I have a rather small dataset of 4 000 points (140 features) to feed to a NN binary classifier. The problem is only ~700 of them represent the second class. Is it more common to resample the whole data set and then split, or first split and then resample? What are the advantages or disadvantages of each?
My current approach is trying to get a close to 1:1 ratio (2:1 seemed to work almost as well):
- Copy and add the elements that belong to the second class up to 4x
- Shuffle the data and split into 80:20 training/testing sets
I got what seem to be good results, but I'm thinking the fact that the same data points are very likely to be present in both sets might skew the result. These are the predictions of the different methods.
2:1 oversample whole set
4x oversample the training set
Of course this problem would be nonexistent given a larger amount of data, but as this is the case: does oversampling the whole data set produce an outcome not valid for evaluation? Or is it even the preferred method when working with a small sample?
Any insight would be greatly appreciated!
This question seems to address a similar problem, and say that oversampling the whole dataset is a bad idea. However, it has no mention of any specific classifier. In addition, the data here is not severely imbalanced. But it is a small sample.
Edit II: ADASYN
I used the ADASYN algorithm to produce synthetic samples. Sampling the whole set produced a more accurate result, but sampling the training set was indecisive. The accuracy is worse but the predictions themselves look better.

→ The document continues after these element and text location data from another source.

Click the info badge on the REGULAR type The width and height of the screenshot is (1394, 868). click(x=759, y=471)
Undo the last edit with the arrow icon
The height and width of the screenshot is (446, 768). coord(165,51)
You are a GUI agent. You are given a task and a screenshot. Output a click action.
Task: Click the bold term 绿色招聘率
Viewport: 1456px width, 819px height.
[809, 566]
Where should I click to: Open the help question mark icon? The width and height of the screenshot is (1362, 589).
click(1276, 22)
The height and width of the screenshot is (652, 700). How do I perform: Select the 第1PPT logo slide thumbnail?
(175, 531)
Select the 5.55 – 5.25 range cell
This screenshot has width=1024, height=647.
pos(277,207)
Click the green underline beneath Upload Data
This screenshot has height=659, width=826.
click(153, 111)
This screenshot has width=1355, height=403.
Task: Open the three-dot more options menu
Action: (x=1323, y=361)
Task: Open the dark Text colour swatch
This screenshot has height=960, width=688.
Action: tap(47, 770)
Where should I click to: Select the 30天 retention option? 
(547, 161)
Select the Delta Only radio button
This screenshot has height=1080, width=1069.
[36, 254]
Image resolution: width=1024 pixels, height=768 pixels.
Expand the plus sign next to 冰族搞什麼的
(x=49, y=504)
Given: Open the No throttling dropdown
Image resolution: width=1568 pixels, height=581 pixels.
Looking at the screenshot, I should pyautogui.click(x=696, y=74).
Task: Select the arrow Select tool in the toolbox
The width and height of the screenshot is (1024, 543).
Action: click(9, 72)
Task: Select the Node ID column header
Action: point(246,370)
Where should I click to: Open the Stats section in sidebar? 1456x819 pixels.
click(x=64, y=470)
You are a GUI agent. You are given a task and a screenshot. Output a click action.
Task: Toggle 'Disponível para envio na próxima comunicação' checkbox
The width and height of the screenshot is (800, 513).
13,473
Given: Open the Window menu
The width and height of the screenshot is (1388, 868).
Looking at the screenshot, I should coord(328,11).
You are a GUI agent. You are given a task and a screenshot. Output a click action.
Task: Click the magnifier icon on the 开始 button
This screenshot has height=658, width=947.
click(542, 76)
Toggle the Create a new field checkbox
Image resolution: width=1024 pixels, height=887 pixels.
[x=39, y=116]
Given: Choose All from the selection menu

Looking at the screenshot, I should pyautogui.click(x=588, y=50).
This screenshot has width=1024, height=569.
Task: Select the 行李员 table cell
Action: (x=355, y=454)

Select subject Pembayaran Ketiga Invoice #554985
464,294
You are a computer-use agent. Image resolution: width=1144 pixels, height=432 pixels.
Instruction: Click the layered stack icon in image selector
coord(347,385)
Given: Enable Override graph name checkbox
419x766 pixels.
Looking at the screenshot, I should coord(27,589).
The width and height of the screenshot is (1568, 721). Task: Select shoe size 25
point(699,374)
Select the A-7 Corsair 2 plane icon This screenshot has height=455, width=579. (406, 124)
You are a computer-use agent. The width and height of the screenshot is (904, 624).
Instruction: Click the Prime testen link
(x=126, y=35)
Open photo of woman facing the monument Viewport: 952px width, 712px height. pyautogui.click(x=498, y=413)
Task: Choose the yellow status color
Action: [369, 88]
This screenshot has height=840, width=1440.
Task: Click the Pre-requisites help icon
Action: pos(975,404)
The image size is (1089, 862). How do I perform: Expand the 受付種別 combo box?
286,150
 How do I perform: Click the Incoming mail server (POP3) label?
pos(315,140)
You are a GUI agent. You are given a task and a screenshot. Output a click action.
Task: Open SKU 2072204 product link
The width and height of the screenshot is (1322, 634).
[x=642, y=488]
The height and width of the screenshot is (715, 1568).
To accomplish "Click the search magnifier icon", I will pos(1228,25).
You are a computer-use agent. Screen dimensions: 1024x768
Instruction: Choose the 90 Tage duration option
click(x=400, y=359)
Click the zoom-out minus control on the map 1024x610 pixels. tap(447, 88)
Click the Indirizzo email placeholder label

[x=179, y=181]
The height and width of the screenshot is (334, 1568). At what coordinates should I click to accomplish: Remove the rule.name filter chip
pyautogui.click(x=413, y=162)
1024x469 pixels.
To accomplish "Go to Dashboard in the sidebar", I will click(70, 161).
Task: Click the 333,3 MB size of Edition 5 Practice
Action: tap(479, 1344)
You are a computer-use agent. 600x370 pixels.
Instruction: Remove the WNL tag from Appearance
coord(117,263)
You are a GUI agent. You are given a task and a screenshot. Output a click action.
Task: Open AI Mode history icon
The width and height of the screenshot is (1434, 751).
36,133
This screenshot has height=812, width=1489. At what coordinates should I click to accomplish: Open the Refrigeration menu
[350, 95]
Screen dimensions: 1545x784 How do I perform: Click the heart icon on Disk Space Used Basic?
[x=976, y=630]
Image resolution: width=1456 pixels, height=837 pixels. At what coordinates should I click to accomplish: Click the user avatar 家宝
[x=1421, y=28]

Your test set should be as close to a sample from the distribution on which you are actually going to apply your classifier as possible. I would definitely split your dataset first (in fact, that is usually the first thing I would do after obtaining a dataset), put away your test set, and then do everything you want to do on the training set. Otherwise, it is very easy for biases to creep in.
Same applies to your validation sets, e.g. if you are using cross-validation. What you really want is an estimate of how well your approach would work out-of-sample so that you can select the best approach. The best way to get that is to evaluate your approach on actual, unmodified out-of-sample data.